6/8/2026 at 9:33:55 PM
:wave: i was on the team! AMA.some headlines
- 3000 rubrics on code quality. First benchmark to measure: "would this code get actually merged?"
- 20+ expert open-source maintainer created tasks on their own repos to capture their opinion & taste.
- total 1000+ hours of real life software maintainer work captured in dataset. ON TOP of that, 40+ hours of real human work to turn that real life work into well validated and structured tasks with rubrics (even more work to turn tasks/prompts from devin-infra-specific to pluggable coding agent)
- results in 81% lower false positive rate than SWE-Bench Pro
- High quality bar: many QA stages & each task manually reviewed by Cognition researchers (examples in post)
Opus 4.8 scores 13% on FrontierCode Diamond.

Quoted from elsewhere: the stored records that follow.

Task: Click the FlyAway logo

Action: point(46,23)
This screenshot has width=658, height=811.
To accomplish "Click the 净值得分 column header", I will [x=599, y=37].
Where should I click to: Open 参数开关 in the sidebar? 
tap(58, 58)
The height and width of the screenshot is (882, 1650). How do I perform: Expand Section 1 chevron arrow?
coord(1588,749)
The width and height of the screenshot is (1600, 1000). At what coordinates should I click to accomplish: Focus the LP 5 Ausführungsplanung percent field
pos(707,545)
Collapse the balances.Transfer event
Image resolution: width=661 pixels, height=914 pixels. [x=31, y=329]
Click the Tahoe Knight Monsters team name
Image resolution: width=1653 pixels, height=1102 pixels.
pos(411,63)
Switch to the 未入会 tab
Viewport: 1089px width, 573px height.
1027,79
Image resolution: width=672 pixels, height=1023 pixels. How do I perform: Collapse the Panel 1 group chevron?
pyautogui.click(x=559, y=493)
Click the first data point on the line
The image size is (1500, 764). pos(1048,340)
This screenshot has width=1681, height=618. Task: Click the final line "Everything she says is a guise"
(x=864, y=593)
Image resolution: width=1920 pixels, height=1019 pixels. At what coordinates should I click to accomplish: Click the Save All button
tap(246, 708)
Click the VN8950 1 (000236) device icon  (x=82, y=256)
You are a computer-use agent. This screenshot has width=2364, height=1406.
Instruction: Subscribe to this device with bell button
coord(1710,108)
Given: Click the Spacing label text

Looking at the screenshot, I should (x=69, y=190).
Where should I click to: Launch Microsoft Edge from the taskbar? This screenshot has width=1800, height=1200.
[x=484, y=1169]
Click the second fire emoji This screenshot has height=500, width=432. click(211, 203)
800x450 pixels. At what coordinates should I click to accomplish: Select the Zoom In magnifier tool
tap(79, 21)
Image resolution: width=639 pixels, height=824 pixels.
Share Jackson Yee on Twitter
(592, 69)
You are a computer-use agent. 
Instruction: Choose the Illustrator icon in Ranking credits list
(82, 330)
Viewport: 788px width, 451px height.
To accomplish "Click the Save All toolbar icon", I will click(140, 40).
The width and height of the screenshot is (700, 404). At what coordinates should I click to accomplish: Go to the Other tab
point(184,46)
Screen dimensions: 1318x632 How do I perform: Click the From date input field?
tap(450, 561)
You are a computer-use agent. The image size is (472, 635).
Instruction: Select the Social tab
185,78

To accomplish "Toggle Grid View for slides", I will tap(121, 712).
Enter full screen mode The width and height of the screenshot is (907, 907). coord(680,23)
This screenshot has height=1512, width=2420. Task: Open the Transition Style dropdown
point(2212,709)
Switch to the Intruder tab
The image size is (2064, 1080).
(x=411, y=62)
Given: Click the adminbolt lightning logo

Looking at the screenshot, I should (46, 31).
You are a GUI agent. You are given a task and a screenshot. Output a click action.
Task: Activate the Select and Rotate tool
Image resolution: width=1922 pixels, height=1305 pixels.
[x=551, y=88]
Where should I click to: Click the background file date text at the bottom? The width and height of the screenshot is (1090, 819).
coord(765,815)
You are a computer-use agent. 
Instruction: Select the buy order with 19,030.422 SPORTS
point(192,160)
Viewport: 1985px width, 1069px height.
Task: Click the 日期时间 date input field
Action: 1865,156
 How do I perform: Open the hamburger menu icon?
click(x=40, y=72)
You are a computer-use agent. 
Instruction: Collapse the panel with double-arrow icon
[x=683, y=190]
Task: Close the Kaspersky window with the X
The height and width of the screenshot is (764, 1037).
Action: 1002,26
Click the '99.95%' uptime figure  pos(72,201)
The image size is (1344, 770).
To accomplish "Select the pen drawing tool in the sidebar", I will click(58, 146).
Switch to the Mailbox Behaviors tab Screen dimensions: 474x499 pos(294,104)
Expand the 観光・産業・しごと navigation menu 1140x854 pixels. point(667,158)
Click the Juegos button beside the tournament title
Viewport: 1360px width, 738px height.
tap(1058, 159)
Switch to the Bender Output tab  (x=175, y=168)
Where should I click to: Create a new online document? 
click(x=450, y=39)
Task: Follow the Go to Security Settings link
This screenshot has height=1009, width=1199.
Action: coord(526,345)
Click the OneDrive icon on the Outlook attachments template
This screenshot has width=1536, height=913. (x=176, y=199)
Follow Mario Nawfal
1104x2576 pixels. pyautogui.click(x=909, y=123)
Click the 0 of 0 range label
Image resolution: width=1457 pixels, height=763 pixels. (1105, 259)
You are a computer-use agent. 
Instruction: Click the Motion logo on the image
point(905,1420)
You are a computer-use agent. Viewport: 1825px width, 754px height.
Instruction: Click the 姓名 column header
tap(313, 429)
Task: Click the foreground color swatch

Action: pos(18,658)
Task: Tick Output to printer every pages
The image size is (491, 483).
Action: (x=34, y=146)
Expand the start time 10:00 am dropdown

one of my goals was also to datamine interesting stuff even on the easy tasks. for example, if you squint you can see the answer to "WTF Happened in late 2025" with coding models: https://x.com/swyx/status/2064081945567580323
by swyx
6/8/2026 at 10:03:55 PM
Very cool! So glad to see people building and sharing evals that are better than SWE bench.I'm curious - any particular reason you didn't put error bars on the graphs? Seems like it could be helpful when there are only 50 unique problems in the diamond set.
by tedsanders
6/8/2026 at 10:14:54 PM
*50 unique problems but 20-40 rubrics per problem (something I had to keep reminding people internally who were unimpressed with the N)simple answer is our reporting was pass@5. feel like you'd need like 50+ runs to have reasonable confidence intervals, which somehow i dont see other people do, so i also didnt insist on it.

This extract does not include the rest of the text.